Lately, M.Snowe has grown tired and felt particularly uninspired when just writing down or ranting about injustices, especially with regard to women and minorities. It’s nice to think that it might clarify and foment the writer’s own ideology, but does it really do anything else? The femiladies of the past all hooted and hollered and it got them places–mostly because those places were so obviously within what they were entitled to as members of the human race. (“Oh, you want to vote? Oh, you want to play sports?! Yeah, I guess it would be unconstitutional to bar you from that.”) But today, the issues *appear* more nuanced. Of course, M.Snowe would argue that some of the very same issues are at play (unfair wages, old boys clubs, fetishization of the female form, ageism, etc., and so on). What some view as nuanced (should we fund abortion or Planned Parenthood?) M.Snowe views as a pretty straight-forward attack on the freedom of women, freedom that is being challenged in the home, in the workplace, and in the doctor’s office. Only beginning in 2014 will it be illegal for all women to be defined as having a “pre-existing condition” under medical insurance. If we’re still living in the past, 2014 is certainly far away.

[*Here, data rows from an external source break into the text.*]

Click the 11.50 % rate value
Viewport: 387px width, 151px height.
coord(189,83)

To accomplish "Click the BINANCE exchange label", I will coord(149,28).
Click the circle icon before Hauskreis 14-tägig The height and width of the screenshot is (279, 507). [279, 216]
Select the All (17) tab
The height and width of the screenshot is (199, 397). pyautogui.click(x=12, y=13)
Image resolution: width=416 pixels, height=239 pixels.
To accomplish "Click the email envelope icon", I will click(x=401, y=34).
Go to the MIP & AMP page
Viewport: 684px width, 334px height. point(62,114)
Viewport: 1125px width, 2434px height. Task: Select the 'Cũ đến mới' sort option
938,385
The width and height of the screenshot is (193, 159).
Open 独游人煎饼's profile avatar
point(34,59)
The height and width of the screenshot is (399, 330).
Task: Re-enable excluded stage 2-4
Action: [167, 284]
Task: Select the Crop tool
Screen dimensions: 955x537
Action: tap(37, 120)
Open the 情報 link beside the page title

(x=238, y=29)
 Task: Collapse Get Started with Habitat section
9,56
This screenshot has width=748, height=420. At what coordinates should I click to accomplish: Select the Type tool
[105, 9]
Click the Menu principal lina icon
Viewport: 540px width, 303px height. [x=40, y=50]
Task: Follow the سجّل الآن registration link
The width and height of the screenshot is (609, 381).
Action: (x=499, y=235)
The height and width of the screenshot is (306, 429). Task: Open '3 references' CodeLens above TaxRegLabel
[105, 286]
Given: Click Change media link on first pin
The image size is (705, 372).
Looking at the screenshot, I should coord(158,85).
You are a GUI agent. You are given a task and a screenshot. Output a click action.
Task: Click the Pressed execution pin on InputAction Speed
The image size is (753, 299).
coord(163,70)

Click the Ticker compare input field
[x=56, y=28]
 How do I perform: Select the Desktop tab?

But, as M.Snowe suggests, the opposition to women’s rights has added artificial nuances to what should be incredibly straightforward debates. It’s the political equivalent of the G spot debate: “OMG, does a woman have one? Where is it? Should I be able to make her come somehow? Maybe she should get on top? Should we introduce toys? Wait, I might have to do that? Oh forget it, she can just find it herself later, if it even exists.” If a man can be funded to have the ability to spill his old funky seed all over the place (Hello HMO funding/taxes going towards Viagra!), a woman should be able to have the funding to reject that nasty spunk and the mistake it would be to carry its fertilizing result to term. This is just the abortion/health care debate, but you could expand it to practically anything else having to do with women–women writers, women in sports, etc.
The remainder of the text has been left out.